Что касается царя, то он был у них «первым среди равных». Никакого принципиального
Само собой разумеется, что в свете таких представлений церемониал проскинезы казался совершенно невозможным. Когда эллины ближе познакомились с восточными обычаями, именно коленопреклонение вызвало наиболее резкий протест. И даже ложная «греческая интерпретация» (толкование чужого в духе греческих представлений), находившая в этом акте проявление «уважения к богам», ничего не могла изменить: эллины продолжали смотреть на этот обычай с презрением. Именно отсюда рождалось их высокомерие, их презрение к миру рабства с точки зрения мира свободы — позиция, которую с готовностью заняли и македоняне, после того как причастились эллинской культуры.
Когда Александр милостиво принял в свое окружение иранских вельмож, то для них проскинеза казалась вполне естественной: владыка выступал как преемник Ахеменидов и новый Великий царь. Разумеется, они совершали коленопреклонение с благородной сдержанностью, не боясь при этом македонских насмешек. Македонян это все равно раздражало: они не хотели видеть согнутыми перед Александром даже и спины персов. Получилось, что при дворе были заведены два церемониала, а это вступало в явное противоречие с провозглашенным равноправием иранских и македонских вельмож в новой империи. Долго так продолжаться не могло.
Проще всего было запретить коленопреклонение восточным подданным. Македонские вельможи, как и греки, этого, вероятно, и ожидали, но, как оказалось, напрасно. Александр не только терпел проскинезу: она ему явно нравилась. И тогда родилась страшная догадка: царь не только одобряет эту церемонию, но ожидает ее и от своих приближенных-европейцев. Вскоре это уже стало очевидным, так как Гефестион и некоторые другие приближенные царя начали агитировать за проскинезу.
Что же заставило Александра добиваться осуществления своего замысла через ближайших друзей? Было рискованно испытывать силу и могущество царской власти, отважившись на введение подобного обычая.
Можно предположить, что царь руководствовался следующими соображениями: он стремился сблизить культуры Востока и Запада, как бы привести их к единому знаменателю, потому что ни в чем так не различалось их мироощущение, как в их отношении к проскинезе. Признание или неприятие проскинезы было символом противостояния мира свободного миру рабства. Это-то противостояние Александр и хотел уничтожить, вводя проскинезу равно для македонян и греков, прежде принадлежавших к миру свободных.
Действительно, противоположное решение — отмена проскинезы для восточных подданных — означало бы, что общим знаменателем мировой державы станет свобода, а это открывало бы иранцам путь к западной демократии.
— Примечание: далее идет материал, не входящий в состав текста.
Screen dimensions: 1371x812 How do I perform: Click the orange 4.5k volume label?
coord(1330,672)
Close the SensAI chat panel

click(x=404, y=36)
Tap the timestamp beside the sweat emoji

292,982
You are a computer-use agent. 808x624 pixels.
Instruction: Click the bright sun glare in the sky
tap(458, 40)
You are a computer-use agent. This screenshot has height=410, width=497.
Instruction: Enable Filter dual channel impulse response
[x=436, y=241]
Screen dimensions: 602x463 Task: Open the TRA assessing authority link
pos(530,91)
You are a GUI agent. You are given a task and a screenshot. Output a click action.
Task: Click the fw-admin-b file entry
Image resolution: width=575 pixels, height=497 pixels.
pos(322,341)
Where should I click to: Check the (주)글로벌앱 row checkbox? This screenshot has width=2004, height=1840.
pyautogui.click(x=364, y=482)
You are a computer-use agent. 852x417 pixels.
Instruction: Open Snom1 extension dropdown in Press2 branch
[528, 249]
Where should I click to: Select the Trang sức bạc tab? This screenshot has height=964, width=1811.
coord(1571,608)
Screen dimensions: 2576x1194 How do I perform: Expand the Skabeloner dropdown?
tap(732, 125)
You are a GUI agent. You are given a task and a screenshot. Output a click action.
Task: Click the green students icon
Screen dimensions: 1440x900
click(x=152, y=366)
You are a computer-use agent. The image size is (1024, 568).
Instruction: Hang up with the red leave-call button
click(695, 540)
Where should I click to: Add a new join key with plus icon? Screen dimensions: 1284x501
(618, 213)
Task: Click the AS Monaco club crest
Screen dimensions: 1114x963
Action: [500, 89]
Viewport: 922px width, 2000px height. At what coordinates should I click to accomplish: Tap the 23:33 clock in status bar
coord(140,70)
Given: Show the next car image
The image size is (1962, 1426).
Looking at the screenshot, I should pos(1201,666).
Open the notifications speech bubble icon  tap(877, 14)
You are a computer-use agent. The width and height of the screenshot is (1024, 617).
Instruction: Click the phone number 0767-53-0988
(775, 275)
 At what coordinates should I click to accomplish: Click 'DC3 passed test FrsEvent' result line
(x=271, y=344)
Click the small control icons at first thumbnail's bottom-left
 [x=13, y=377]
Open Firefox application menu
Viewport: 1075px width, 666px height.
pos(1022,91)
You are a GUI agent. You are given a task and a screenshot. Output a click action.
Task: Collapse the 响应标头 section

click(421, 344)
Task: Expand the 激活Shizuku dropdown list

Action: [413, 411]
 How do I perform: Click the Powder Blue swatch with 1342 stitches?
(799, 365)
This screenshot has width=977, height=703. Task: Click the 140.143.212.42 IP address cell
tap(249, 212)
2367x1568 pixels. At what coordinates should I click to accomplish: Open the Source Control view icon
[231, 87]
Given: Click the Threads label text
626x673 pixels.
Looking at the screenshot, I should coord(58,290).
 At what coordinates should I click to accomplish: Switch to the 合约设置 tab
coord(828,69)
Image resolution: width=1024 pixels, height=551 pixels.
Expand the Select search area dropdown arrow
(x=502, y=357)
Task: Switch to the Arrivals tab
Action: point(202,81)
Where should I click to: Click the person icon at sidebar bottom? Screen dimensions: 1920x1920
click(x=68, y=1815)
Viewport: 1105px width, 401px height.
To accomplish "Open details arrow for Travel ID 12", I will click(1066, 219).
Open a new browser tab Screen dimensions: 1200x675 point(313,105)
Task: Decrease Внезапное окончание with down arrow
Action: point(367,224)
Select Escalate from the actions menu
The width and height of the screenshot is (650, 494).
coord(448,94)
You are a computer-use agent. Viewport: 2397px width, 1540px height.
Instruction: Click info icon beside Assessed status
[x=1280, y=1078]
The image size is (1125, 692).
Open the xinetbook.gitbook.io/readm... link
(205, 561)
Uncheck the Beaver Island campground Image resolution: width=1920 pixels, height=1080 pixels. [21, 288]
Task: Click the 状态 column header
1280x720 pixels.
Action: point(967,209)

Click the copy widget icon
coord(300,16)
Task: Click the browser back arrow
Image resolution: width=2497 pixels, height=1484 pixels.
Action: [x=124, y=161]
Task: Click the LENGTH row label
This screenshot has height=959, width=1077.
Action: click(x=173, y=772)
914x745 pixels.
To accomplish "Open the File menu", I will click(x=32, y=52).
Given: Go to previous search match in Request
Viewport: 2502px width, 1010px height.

Однако властитель вовсе не хотел этого. Ему требовалось безусловное подчинение всех и вся. Известную роль тут сыграла и горькая досада Александра на то, что его окружение не смогло в полной мере оценить присущие ему творческие силы. Большинство македонян уважали в нем смертного царя; никто, разумеется, не отрицал его дарования, но его не ставили выше человека, не могли и не желали понять, что его повеления должны исполняться беспрекословно, без всякой критики и возражений.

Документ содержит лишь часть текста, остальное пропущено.